Shipping is a messy, complicated process with a lot of hands involved

Photo: Zentilia / Dreamstime
Question: What happened to my parcel?
You’re an eBay shopper and a month ago, you made a purchase on eBay. You waited and waited for it to arrive but you’ve finally contacted your seller, only to be told that it was delivered weeks ago—only it wasn’t! Sound familiar?

Or imagine this scenario. You’re an eBay seller and have been contacted by a buyer who claims that their purchase from weeks ago hasn't arrived. The tracking information for the parcel says that it was “delivered” some time ago, but the buyer swears that they didn’t get it.

What's going on here?

Answer: If either (or both) of these stories sounds familiar to you, you've likely stumbled across the biggest weakness in the online commerce experience: shippers. We're talking, of course, about UPS, FedEx, the United States (or other national) Postal Service(s), DHL, and other common carriers.

More often than not, when buyers and sellers find themselves at odds over whether a package was ever delivered, it's the shipper that's to blame. So what to do?

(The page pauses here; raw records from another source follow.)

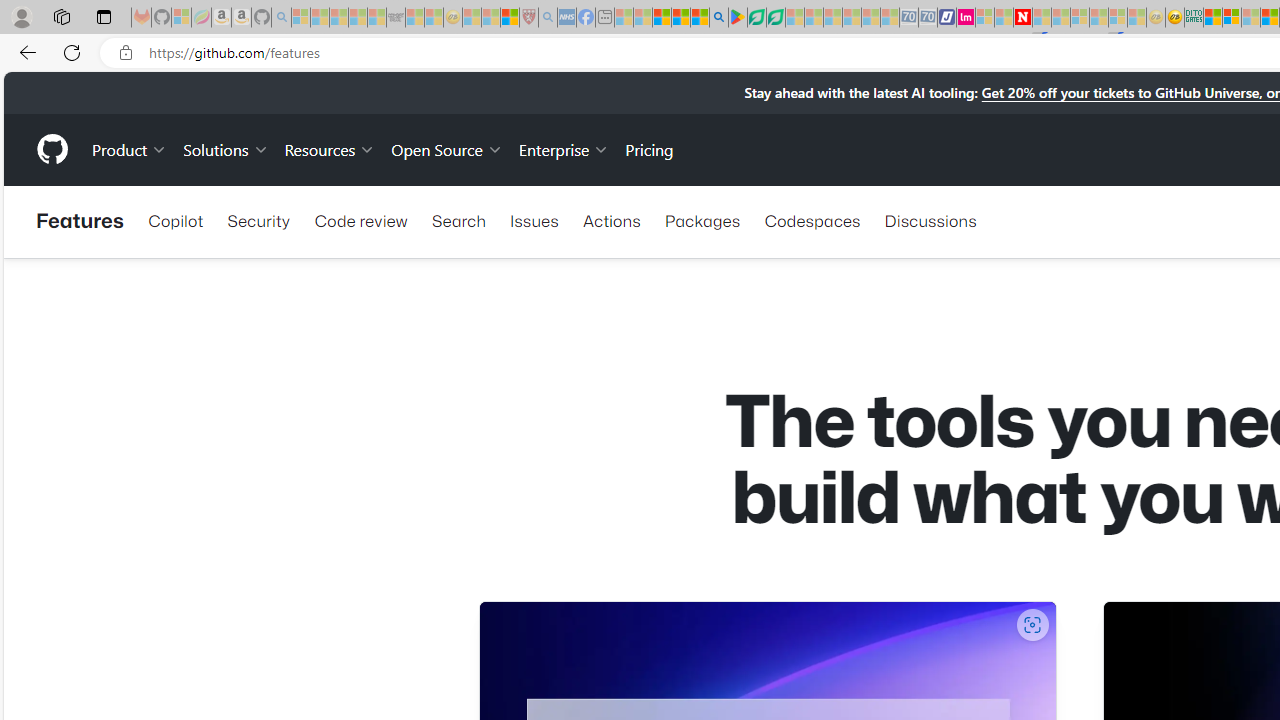
Jobs - lastminute.com Investor Portal (966, 17)
Solutions (225, 148)
Local - MSN (509, 17)
Pricing (649, 148)
Issues (534, 220)
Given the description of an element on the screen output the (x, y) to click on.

Here are some tips to help you to sort out shipper mistakes and issues.

  • Always ship/demand trackable packages. Some carriers (UPS, FedEx) do this automatically, but others (USPS) charge extra for trackability. The scenarios given above are precisely why shipments with tracking numbers are better than shipments without: they allow both parties to figure out what's happened.

  • Read tracking information carefully. Sometimes the online tracking information for a package contains useful extra details. Phrases like "CHECK TREE" and "BNTH WDW" can mean that a package was left behind the trunk of a tree in your yard or in a window well around your house or building. It can be difficult to decipher this information, but it can also provide valuable clues.

  • Call the carrier and ask for details. Many carriers have additional information available to them, beyond what's reported in the tracking system, and can provide clues as to what has happened to a package. Call 1-800-222-1811 for USPS, 1-800-742-5877 for UPS, or 1-800-463-3339 for FedEx. Other carriers' numbers are listed on their respective websites. Press '0' or '*' repeatedly if you're trapped in voicemail to get a live operator.

  • Visit the package recipent's local office. Tracking processes are run by humans and can fail from time to time, and bad route carriers have been known to skip delivery attempts to shorten route times. If you know that a package is overdue, visit your local USPS, UPS, or FedEx office (not an affiliate but the actual local office). Take a photo ID with you that lists your home address and inquire about your package. You may find that it is sitting undelivered in the warehouse, waiting for you.

  • File a claim. If a package can't be found, the buyer should file an eBay/PayPal dispute and either buyer or seller should file a claim with the shipper. Once the latter is resolved, the former can be closed.

  • Choose/demand a different carrier. No carrier is perfect for every delivery area or for every type of item, and some carriers can be notoriously bad in particular areas or circumstances. If you've had repeated bad experiences with a particular carrier, it's time to be picky. Switch your default carrier if you're a seller, and/or if you're a buyer do business only with sellers willing to ship using carriers that work well for you.